Een verhuurder wil dat de gemeente handhavend optreedt tegen het gebruik van het pand als muziekschool door een huurder, maar krijgt ook in hoger beroep bij de Afdeling bestuursrechtspraak van de Raad van State geen gelijk. De huurder mag vanuit zijn appartement muziekles blijven geven.
Een huurder geeft vanuit zijn appartement piano- en gitaarles. De lessen worden vooral individueel gegeven, maar ook in groepjes van twee of drie leerlingen, en vinden meestal plaats tussen 13 uur en 21:15 uur. Volgens de eigenaar en verhuurder is het gebruik van het pand als muziekschool in strijd met het bestemmingsplan. Ze vraagt het college van burgemeester en wethouders om handhavend op te treden. Dit verzoek wordt afgewezen en ook het bezwaar van de verhuurder wordt ongegrond verklaard. Zij stelt hoger beroep in.

• _Onderdelen opdracht_:
1) Tussen welke tijden vinden de lessen volgens de tekst over de muziekles meestal plaats?
2) Kopieer uit de tekst over de muziekles het gedeelte tussen "Een verhuurder wil" en "muziekles blijven geven.", beide inbegrepen.
De rijen zijn afkomstig uit een andere bron dan de tekst.

• _Getoonde gegevens_:
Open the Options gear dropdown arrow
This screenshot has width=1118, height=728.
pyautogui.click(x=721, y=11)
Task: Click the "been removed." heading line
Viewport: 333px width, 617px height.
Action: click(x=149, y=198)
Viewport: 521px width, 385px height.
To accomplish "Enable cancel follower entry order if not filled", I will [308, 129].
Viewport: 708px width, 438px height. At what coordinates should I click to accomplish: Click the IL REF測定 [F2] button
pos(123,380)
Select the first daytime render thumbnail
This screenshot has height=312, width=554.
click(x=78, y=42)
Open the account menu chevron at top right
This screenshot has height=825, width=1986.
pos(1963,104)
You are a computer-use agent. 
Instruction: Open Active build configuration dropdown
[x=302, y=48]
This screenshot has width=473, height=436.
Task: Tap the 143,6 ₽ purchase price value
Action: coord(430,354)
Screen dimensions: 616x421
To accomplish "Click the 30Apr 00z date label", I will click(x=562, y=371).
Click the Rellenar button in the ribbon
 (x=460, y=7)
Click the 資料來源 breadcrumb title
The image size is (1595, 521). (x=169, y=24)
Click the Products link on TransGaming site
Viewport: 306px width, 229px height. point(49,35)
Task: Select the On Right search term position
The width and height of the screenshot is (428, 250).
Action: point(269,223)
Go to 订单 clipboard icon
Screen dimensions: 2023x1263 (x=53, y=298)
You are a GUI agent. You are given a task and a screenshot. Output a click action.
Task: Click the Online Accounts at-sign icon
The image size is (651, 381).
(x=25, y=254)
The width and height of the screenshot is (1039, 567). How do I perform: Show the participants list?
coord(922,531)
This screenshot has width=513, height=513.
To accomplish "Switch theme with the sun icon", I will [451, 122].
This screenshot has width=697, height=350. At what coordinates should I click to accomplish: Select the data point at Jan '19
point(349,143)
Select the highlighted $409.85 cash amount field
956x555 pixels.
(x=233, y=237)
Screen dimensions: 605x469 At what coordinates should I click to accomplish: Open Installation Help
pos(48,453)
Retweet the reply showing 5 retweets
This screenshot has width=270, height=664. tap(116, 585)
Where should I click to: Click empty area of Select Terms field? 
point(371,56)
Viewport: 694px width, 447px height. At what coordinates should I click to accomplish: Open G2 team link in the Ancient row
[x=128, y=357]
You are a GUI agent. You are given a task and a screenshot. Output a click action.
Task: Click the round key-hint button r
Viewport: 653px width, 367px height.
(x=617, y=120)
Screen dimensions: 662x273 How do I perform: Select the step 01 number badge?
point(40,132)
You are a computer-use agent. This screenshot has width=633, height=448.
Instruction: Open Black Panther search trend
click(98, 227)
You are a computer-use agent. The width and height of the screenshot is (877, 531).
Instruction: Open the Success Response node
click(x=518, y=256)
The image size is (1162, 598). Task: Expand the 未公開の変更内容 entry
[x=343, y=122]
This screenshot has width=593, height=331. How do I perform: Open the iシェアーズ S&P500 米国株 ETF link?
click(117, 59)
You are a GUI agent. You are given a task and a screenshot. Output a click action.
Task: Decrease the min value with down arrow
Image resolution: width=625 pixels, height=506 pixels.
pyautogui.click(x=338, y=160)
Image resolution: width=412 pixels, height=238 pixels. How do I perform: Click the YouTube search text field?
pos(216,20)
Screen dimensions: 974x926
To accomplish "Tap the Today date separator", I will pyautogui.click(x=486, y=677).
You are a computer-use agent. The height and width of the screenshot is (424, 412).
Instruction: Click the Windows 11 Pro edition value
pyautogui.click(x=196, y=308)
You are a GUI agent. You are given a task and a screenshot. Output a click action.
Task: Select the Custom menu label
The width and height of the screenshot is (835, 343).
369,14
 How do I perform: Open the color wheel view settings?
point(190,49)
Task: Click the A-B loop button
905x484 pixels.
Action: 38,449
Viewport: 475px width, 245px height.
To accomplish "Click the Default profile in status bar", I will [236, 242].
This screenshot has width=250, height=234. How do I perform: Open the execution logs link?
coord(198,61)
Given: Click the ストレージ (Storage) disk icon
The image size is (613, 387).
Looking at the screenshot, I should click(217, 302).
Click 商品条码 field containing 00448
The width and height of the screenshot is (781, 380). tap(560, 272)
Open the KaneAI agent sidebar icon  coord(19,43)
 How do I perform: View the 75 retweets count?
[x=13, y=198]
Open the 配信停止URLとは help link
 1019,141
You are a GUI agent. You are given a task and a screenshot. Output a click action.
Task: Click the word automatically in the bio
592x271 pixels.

• _Antwoorden_:
1) Meestal tussen 13 uur en 21:15 uur.

2)
Een verhuurder wil dat de gemeente handhavend optreedt tegen het gebruik van het pand als muziekschool door een huurder, maar krijgt ook in hoger beroep bij de Afdeling bestuursrechtspraak van de Raad van State geen gelijk. De huurder mag vanuit zijn appartement muziekles blijven geven.